Construct validity---determining the validity of a construct is important when the test user wishes to infer the degree to which the individual possesses some hypothetical trait or quality (construct) presumed to be reflected in the test performance (e.g. neuroticism, creativity, anxiety, etc.).
Predictor tests are constructed to sample the skills, attributes, or traits required by the criterion. If the coefficient is low, there is little relationship between the two. Predictive validity coefficients vary considerably, but correlations of .60 or .70 are considered to be high. A .90 would be excellent.

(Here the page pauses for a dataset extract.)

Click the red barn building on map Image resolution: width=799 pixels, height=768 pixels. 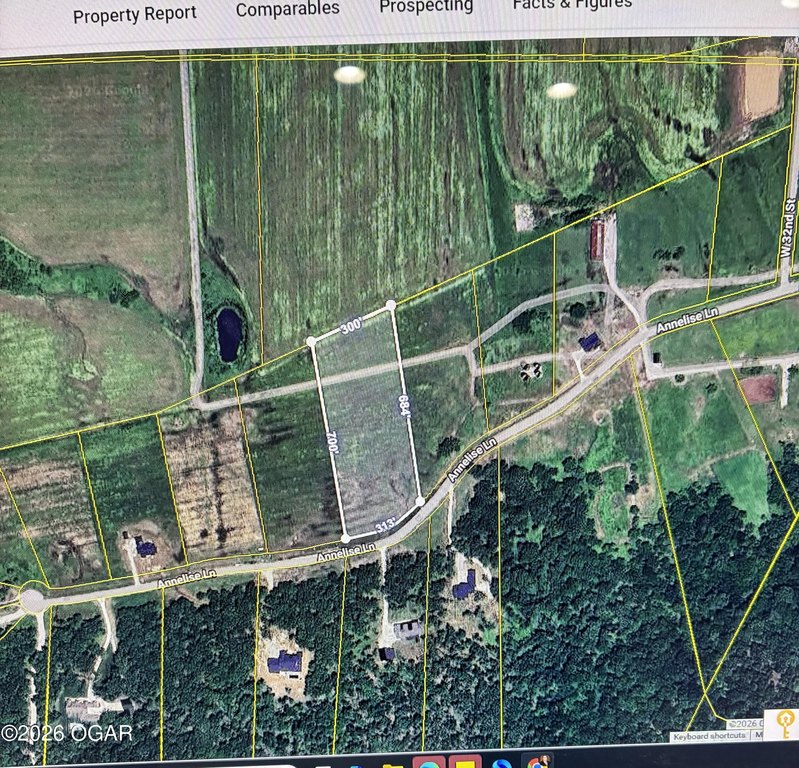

Norms. The norms of a test are the scores reported for the people who were originally tested to standardize the test. If a person who takes a test has a background and experiences that are much different from those of the persons in the normative sample, the test may be unfair. The issue of norms is a basic concern in the testing of minority students, because they are compared with norms that reflect different experiences, opportunities, and privileges.
Types of Scores
Percentile
The percentile is one of the most common and easily interpreted type of test score. The percentile is the rank of an individual score in a distribution of scores for 100 subjects. A score at the 5Oth percentile means that the performance of the subject is equal to or greater than 50 out of 100 people; a score at the 85th percentile means that the performance is equal to or greater than that for 85 people out of 100. It is important to recognize that a percentile score of 50 is not inferior.
Developmental Scores
Developmental scores are easily understood also because they can be intuitively interpreted in terms of chronological age, mental age, or grade equivalents. The grade equivalent is very common in school reports but chronological age and mental age may be used with younger children and infants. It is important to remember that there are wide differences in developmental scores for young children because of reliability problems of instruments. These scores are of limited usefulness because they do not relate to equal intervals, as in the case of standard scores. They also vary greatly from test to test, depending on the learning experiences of the sample used to develop norms for a test. Thus, it is not uncommon to find highly disparate scores for the same subject in a series of similar tests.
Standard Scores
Deviation IQ scores on individual intelligence tests, Z-scores, T-scores, and stanine scores are examples of standard scores. Such scores are related to percentiles and can be interpreted in the same way that standard deviations are interpreted.
Types of TestsMany types of tests exist which can be classified into one or of the following categories: individual tests, group tests, objective, subjective, power (no time limit), speed, verbal, nonverbal, non-language, criterion referenced, norm-referenced, and so forth.
Group and Individual Tests
Tests may also be classified as group or individual. A group test is used with an entire class or other large group. An individual test is designed for use with one student at a time. For the most part, because of the precise information that can be obtained and the depth of the examination, only individual tests are used in assessment for the purpose of deciding on the placement of handicapped students. In group tests, the students must be motivated, must usually be able to read and follow directions without assistance. Some professional organizations, like the Council for Exceptional Children and the American Psychological Association, have taken the position that group tests should not be used for any reason other than screening.
Informal Assessment
The teacher is typically in the best position to provide information about students, spending many hours with them. In cases of special education, informal assessment information and samples of student work may be included in the evaluation. But informal assessment can be a useful tool for the classroom teacher as a method of formative assessment for use in daily instruction.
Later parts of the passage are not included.